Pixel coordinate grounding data
··········
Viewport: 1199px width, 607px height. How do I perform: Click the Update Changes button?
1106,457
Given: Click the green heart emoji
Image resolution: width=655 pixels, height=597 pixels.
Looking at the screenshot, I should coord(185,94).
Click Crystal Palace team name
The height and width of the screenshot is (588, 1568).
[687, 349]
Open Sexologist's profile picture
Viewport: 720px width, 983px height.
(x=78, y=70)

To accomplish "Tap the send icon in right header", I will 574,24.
··········
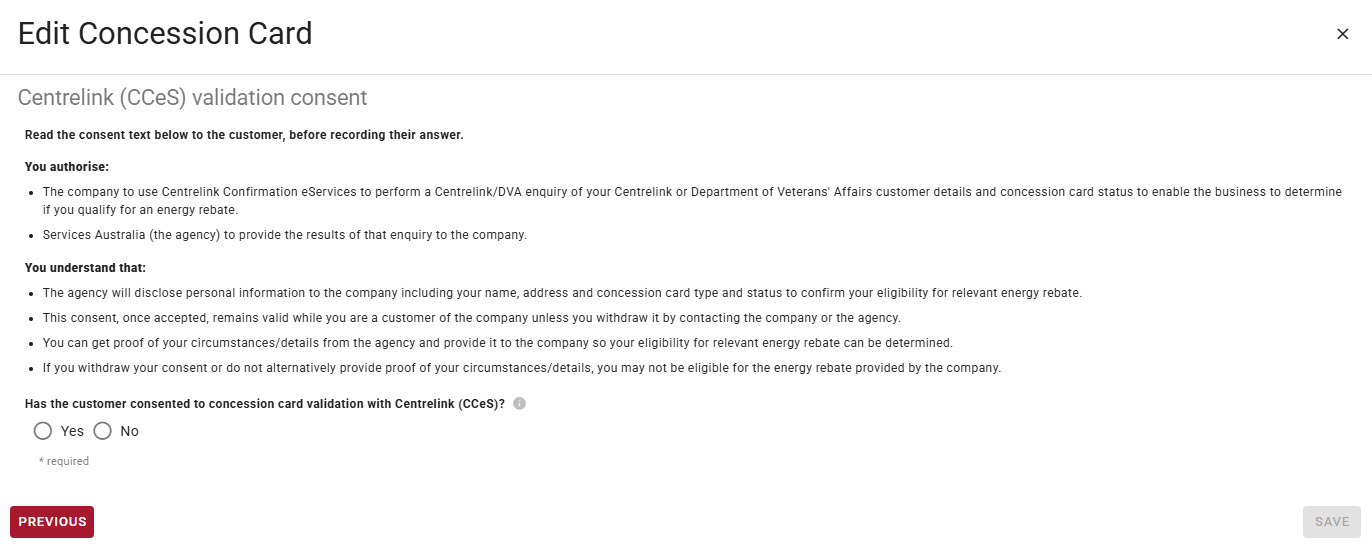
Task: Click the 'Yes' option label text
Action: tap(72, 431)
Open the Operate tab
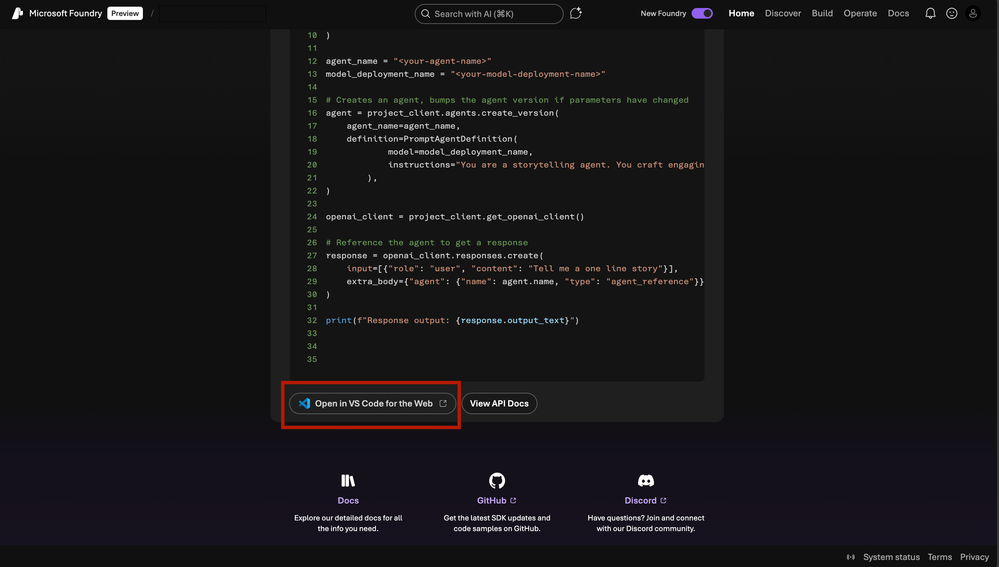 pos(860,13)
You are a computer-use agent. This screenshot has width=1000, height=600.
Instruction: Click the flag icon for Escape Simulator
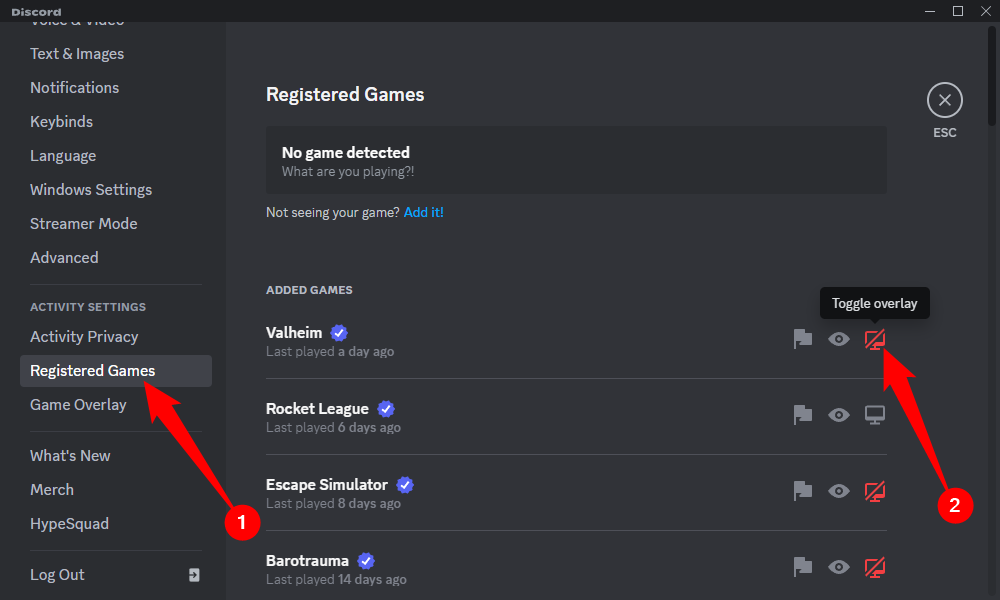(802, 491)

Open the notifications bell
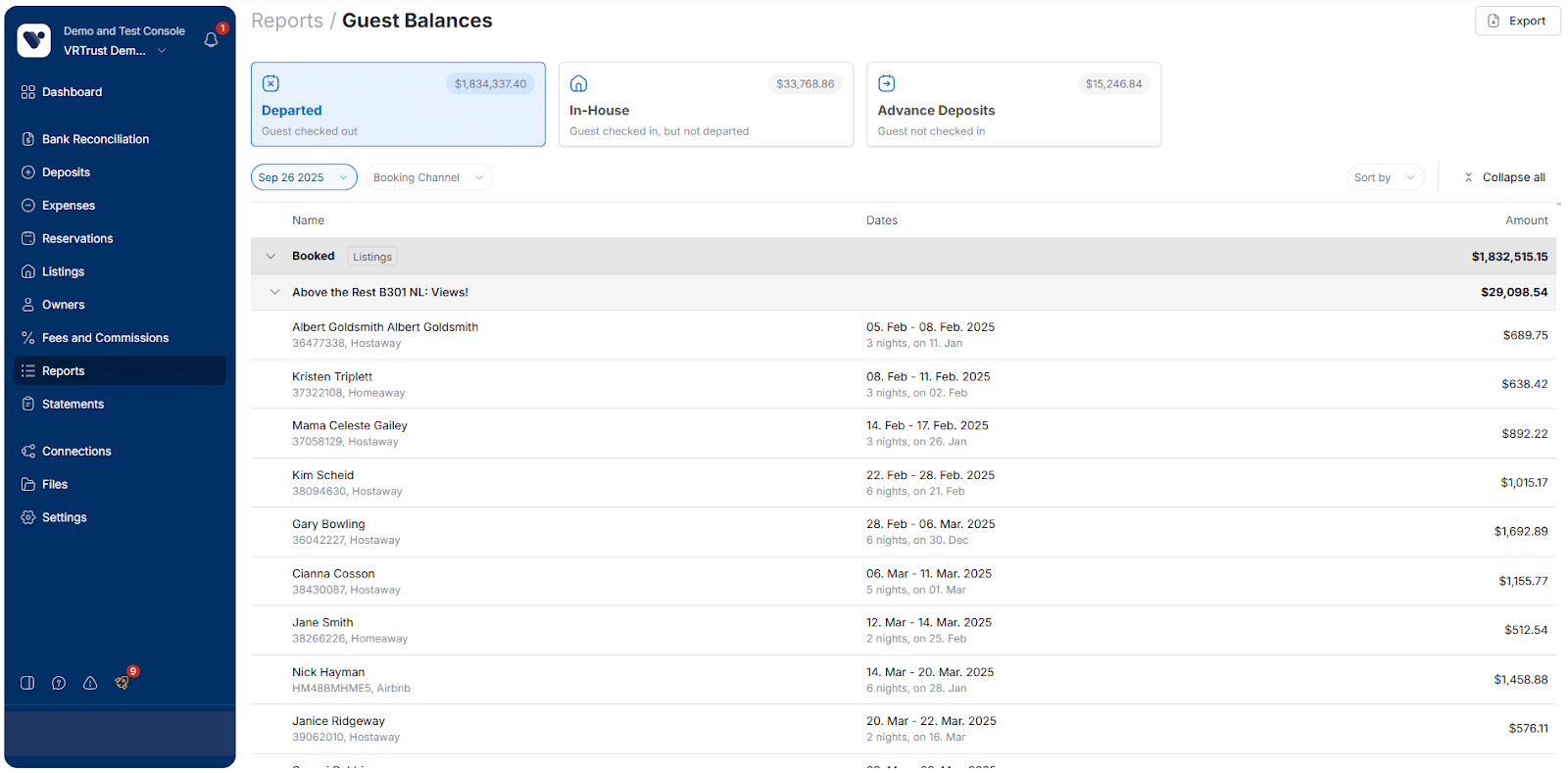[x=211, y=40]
··········
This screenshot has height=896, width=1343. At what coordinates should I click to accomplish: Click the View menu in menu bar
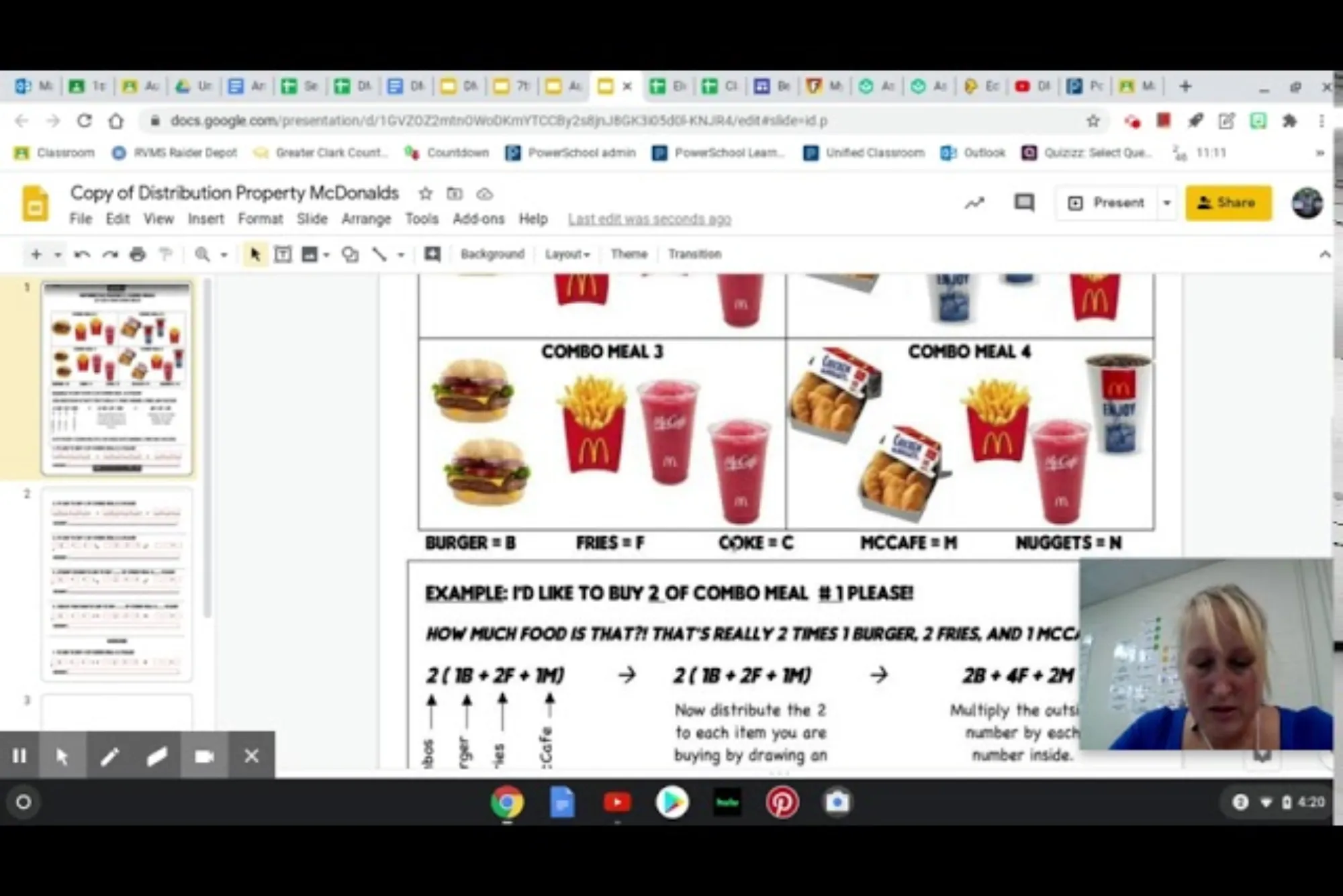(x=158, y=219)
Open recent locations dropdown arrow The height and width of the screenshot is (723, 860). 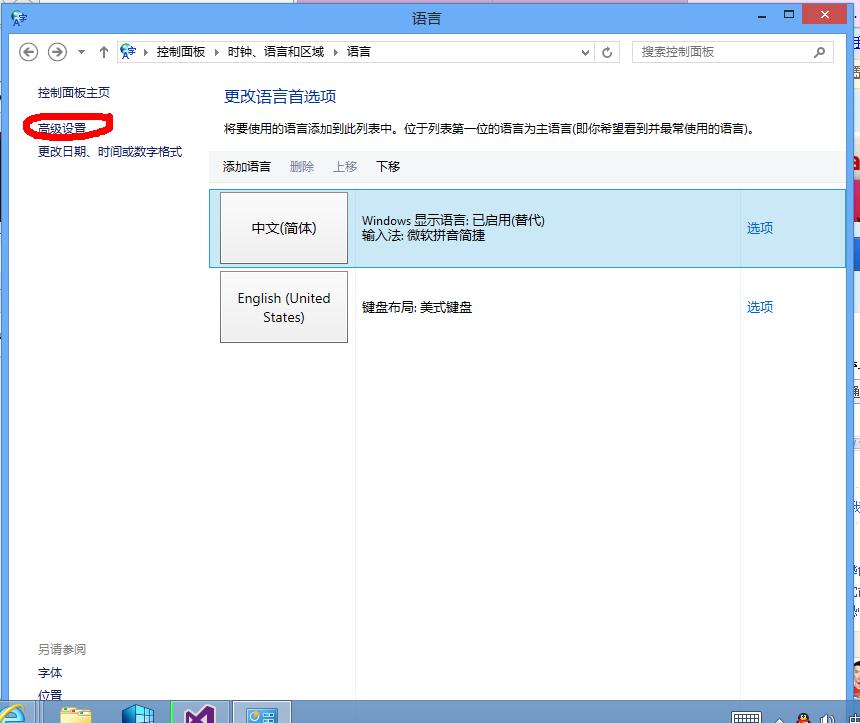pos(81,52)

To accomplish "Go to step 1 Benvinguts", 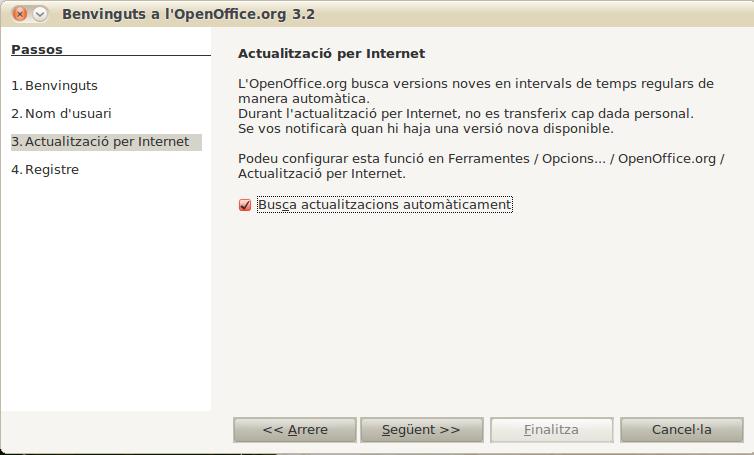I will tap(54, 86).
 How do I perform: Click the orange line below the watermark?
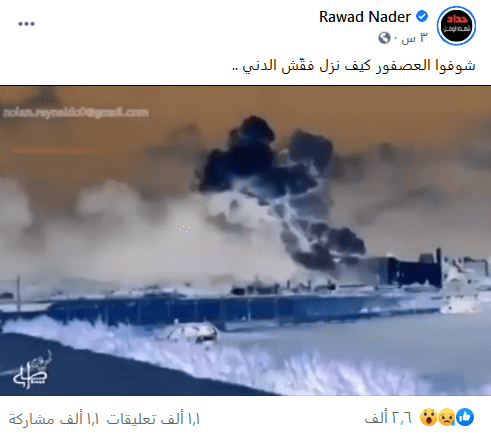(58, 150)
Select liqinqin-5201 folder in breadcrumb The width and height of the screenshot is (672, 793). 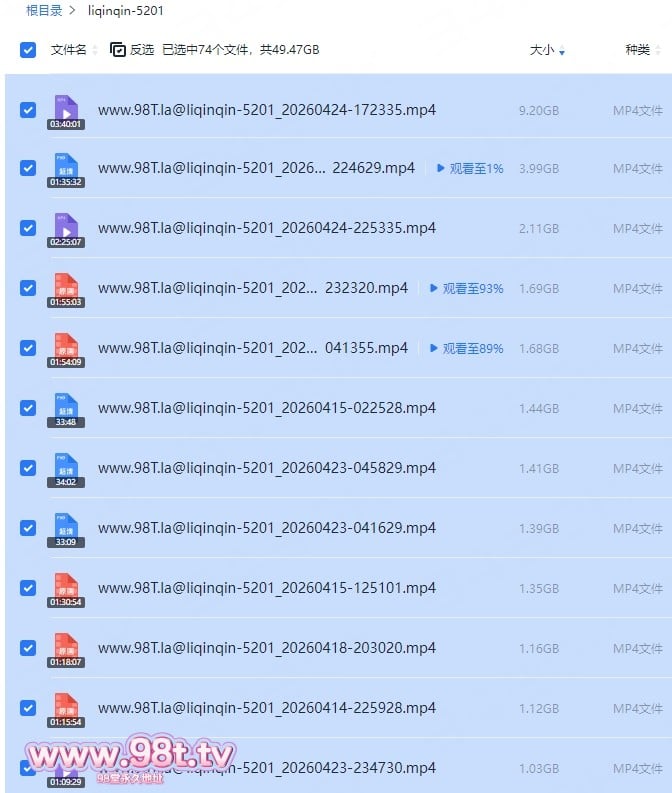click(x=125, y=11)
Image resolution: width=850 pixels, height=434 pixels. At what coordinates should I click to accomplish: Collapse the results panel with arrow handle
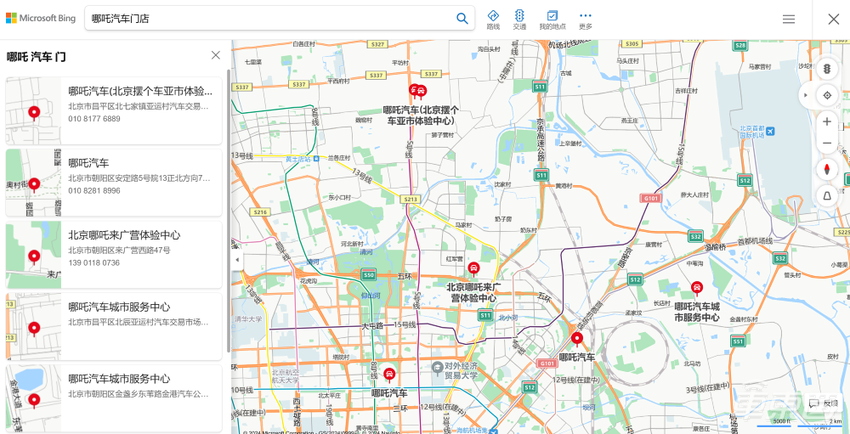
··········
▸ **EXERCISE**: Would you print exactly, and only, the lines of the data above from the line with "Viewport: 1199px width, 607px" through the line with "Click Crystal Palace team name", inclusive?

▸ **RESPONSE AREA**:
Viewport: 1199px width, 607px height. How do I perform: Click the Update Changes button?
1106,457
Given: Click the green heart emoji
Image resolution: width=655 pixels, height=597 pixels.
Looking at the screenshot, I should coord(185,94).
Click Crystal Palace team name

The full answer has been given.